## Material for this task

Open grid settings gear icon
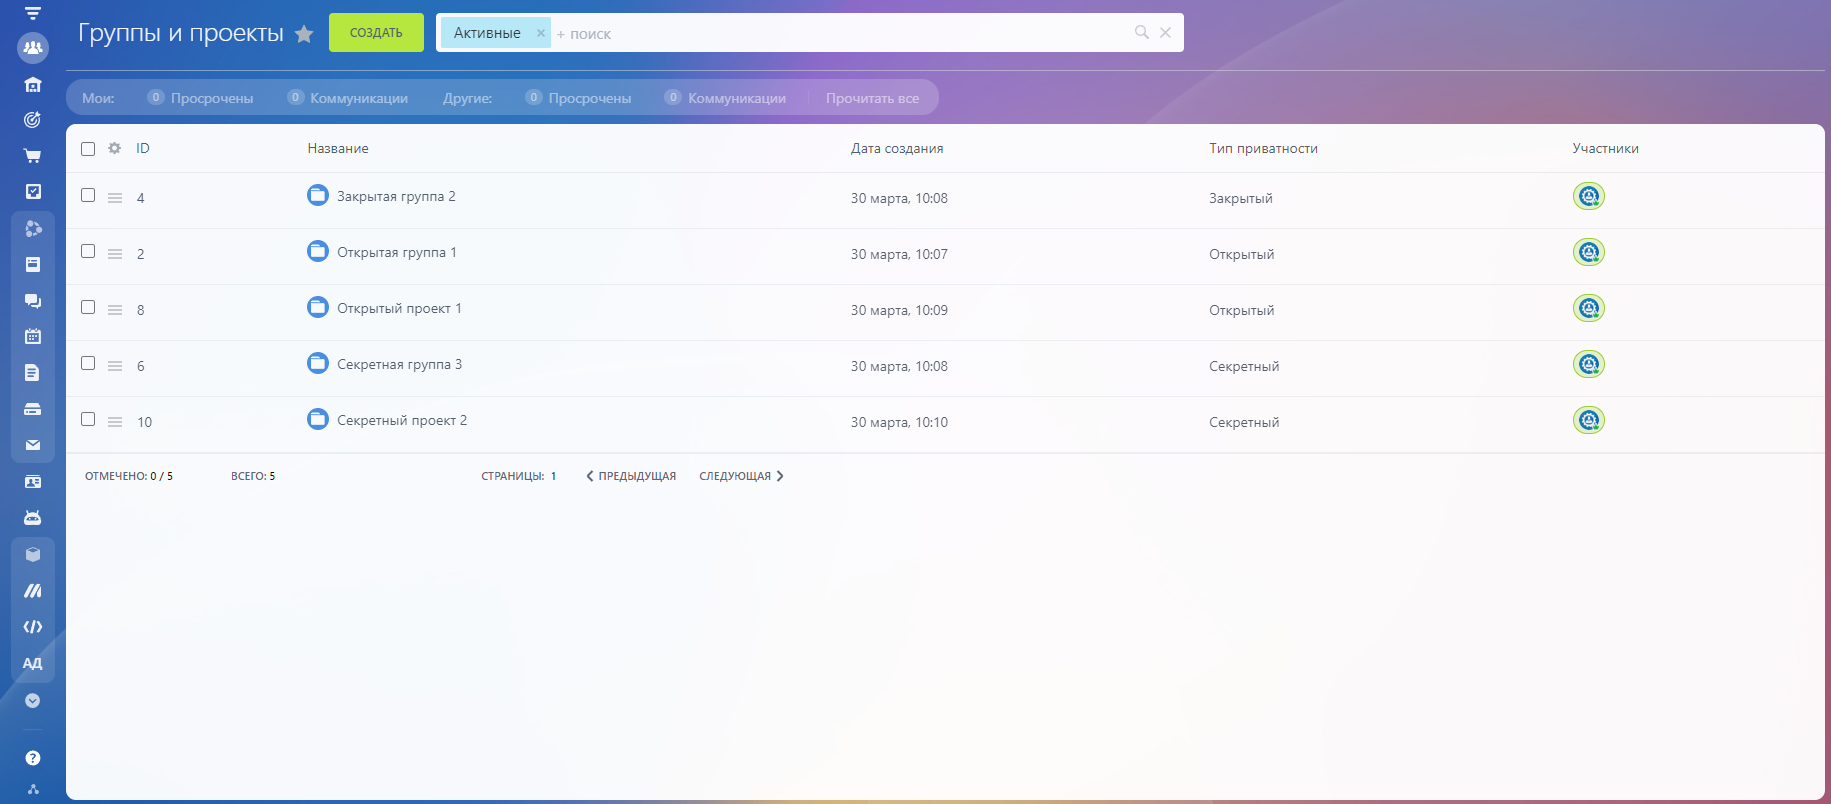1831x804 pixels. [x=115, y=148]
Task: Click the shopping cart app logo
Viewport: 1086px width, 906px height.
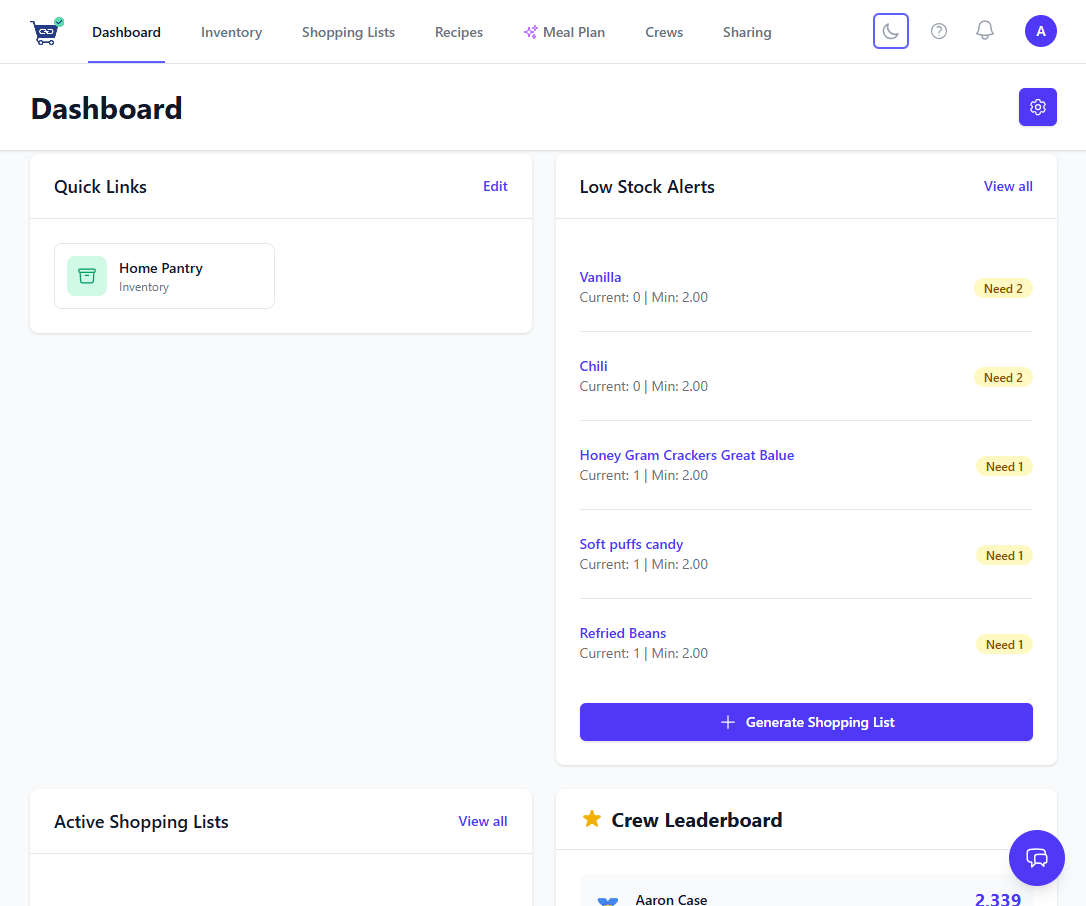Action: tap(44, 31)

## Problem details
Write out every line of the entries above word for word, leaving out the pictures.

## Solved problem
Open grid settings gear icon
1831x804 pixels. [x=115, y=148]
Task: Click the shopping cart app logo
Viewport: 1086px width, 906px height.
Action: tap(44, 31)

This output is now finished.